Abstract

Mesothelial cells compose a single layer of cobblestone-shaped epithelial cells that cover the surfaces of the peritoneal, pleural, and pericardial body cavities. as well as most internal organs. The mesothelium functions as a critical protective barrier, defending against pathogens and tumor cells through inflammatory and immune responses when injured or exposed to foreign agents. It maintains a smooth, non-adhesive surface to support organ mobility and rapidly repairs itself following damage, typically restoring integrity within days. Disruption of this repair process can lead to pathological changes in the serosal membrane, resulting in adhesions, fibrosis, endometriosis, cancer progression, or metastatic spread. In this study, we developed inducible CreER knock-in reporter mouse lines, providing a precise tool to trace mesothelial cells in vivo. This system enabled us to analyze the clonal expansion of mesothelial cells at different life stages, from neonatal to adult mice, thereby gaining insights into their distinct proliferative capacities during physiological development and throughout life, at single cell resolution. To further explore mesothelial cell function under pathological conditions, we created a series of disease models, including injury-induced damage, pulmonary fibrosis, and postoperative adhesion models. These models allowed us to systematically study how mesothelial cells respond to and participate in various disease processes, revealing their role in injury response and potential contributions to fibrosis and adhesion formation, at single cell resolutions. In addition to in vivo models, we have developed an ex vivo tissue culture system as well as a primary human mesothelial cell culture system.
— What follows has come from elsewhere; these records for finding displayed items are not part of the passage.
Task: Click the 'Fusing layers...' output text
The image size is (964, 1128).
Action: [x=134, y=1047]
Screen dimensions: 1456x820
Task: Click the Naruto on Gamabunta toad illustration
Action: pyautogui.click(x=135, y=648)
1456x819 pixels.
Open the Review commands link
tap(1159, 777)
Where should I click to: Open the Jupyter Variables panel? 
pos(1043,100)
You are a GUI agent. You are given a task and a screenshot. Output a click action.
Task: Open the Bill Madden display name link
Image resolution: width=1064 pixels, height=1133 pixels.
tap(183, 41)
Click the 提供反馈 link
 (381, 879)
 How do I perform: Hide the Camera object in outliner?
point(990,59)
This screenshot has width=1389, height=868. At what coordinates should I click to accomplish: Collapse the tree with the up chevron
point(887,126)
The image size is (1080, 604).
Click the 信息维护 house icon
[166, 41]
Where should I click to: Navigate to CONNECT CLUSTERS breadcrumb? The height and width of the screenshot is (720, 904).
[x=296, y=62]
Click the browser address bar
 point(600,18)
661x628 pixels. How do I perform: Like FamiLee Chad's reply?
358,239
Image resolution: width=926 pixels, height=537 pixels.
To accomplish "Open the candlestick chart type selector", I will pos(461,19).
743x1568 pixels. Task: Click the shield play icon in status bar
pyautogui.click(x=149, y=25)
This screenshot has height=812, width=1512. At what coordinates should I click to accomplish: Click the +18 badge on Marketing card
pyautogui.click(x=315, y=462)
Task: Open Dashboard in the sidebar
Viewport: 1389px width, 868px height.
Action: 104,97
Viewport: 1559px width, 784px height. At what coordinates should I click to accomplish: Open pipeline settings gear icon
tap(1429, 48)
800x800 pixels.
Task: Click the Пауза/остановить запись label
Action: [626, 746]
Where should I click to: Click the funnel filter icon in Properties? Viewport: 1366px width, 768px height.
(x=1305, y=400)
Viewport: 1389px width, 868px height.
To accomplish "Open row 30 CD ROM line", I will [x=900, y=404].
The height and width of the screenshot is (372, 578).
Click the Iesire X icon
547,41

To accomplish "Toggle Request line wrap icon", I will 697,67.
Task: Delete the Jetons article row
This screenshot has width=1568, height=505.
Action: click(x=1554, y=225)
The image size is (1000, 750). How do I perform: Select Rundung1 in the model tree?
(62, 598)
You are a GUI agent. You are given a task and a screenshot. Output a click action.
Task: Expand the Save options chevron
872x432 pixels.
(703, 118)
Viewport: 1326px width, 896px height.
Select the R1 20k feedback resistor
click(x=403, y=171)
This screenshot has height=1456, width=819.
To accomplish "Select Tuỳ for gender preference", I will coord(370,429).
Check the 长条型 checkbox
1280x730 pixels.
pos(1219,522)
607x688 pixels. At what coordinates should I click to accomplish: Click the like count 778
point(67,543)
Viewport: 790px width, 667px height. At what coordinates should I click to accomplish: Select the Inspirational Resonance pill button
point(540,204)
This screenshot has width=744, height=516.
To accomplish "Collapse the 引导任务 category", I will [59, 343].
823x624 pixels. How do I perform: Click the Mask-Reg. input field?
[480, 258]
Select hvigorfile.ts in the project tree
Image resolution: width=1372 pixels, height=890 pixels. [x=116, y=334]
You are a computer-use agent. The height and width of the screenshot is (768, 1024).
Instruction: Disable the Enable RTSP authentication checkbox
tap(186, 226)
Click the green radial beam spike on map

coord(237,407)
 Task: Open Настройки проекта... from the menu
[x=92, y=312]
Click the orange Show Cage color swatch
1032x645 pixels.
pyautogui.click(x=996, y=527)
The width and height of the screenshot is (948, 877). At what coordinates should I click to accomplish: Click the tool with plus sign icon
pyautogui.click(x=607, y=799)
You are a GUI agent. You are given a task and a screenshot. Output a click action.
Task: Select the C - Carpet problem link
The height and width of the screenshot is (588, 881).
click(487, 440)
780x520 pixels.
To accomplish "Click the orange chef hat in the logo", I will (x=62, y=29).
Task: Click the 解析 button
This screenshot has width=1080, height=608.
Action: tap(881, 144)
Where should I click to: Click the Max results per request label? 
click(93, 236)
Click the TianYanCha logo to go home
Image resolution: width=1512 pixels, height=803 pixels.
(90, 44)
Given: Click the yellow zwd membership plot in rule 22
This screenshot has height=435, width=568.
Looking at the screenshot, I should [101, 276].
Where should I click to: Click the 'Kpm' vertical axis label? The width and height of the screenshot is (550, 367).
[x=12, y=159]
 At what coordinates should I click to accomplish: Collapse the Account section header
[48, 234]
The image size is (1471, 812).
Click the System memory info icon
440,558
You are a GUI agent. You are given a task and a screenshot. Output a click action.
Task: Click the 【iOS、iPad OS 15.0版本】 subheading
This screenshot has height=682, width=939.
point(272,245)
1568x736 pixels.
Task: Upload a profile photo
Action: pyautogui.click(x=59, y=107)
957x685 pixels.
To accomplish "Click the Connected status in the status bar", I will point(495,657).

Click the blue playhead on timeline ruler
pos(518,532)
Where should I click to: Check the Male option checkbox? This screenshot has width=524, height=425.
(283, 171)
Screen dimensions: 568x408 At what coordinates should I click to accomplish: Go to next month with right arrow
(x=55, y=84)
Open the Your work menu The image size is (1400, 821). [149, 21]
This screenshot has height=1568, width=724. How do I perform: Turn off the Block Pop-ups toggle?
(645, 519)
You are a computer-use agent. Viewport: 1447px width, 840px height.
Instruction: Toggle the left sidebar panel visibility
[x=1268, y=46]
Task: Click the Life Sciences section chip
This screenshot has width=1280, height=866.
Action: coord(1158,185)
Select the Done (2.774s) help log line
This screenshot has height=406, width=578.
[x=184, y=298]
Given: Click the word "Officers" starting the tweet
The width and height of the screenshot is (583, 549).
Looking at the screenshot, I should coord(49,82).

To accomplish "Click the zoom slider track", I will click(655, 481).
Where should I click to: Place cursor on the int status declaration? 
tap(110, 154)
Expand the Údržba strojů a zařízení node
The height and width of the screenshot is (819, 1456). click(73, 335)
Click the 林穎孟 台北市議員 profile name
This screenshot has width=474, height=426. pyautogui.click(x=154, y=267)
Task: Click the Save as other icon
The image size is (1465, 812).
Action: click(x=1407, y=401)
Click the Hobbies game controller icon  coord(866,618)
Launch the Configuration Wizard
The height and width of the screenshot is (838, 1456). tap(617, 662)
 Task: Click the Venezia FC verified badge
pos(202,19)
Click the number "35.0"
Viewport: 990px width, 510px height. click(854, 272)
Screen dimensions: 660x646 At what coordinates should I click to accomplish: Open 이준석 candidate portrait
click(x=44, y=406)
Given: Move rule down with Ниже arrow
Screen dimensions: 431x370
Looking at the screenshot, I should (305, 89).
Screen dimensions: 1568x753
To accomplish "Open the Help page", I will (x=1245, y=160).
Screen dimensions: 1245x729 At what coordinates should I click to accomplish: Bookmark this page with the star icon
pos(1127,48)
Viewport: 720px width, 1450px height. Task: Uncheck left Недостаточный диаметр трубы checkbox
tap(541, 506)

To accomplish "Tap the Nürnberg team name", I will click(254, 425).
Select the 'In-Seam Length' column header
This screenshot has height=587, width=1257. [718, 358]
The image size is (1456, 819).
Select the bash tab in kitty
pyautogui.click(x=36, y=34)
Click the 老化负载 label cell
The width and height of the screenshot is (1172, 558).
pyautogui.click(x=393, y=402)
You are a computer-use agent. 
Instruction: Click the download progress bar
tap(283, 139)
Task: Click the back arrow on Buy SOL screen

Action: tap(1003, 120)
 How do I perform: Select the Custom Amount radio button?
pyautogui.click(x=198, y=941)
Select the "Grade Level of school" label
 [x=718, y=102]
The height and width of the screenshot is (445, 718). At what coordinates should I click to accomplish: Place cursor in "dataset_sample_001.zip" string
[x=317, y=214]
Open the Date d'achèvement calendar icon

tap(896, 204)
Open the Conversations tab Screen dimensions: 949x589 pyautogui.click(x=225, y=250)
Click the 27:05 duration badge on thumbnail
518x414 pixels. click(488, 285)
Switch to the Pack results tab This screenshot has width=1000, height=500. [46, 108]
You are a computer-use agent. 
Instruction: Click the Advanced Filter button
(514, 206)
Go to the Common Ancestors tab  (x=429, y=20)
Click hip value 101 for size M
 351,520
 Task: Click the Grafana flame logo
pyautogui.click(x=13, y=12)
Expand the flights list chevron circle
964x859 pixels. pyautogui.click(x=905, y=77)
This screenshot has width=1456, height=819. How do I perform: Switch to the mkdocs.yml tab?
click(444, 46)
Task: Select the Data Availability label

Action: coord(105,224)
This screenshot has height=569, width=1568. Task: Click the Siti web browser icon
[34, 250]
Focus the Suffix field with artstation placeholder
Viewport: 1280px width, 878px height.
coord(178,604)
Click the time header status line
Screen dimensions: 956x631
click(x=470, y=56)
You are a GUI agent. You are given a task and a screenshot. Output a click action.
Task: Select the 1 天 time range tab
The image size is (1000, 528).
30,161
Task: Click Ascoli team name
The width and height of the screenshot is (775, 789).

These platforms enabled detailed examination of the dynamics of human mesothelial cells in response to various stimuli, linking experimental results to human biological processes. Collectively, these models provide a comprehensive approach to studying mesothelial cell behavior under physiological and pathological conditions, laying the foundation for future studies of therapeutic interventions for mesothelial-related diseases. Overall, our study established advanced in vivo and ex vivo models to comprehensively investigate mesothelial cell behavior, revealing their roles in development, homeostasis, and disease, and setting the stage for future therapeutic research targeting mesothelial-related pathologies.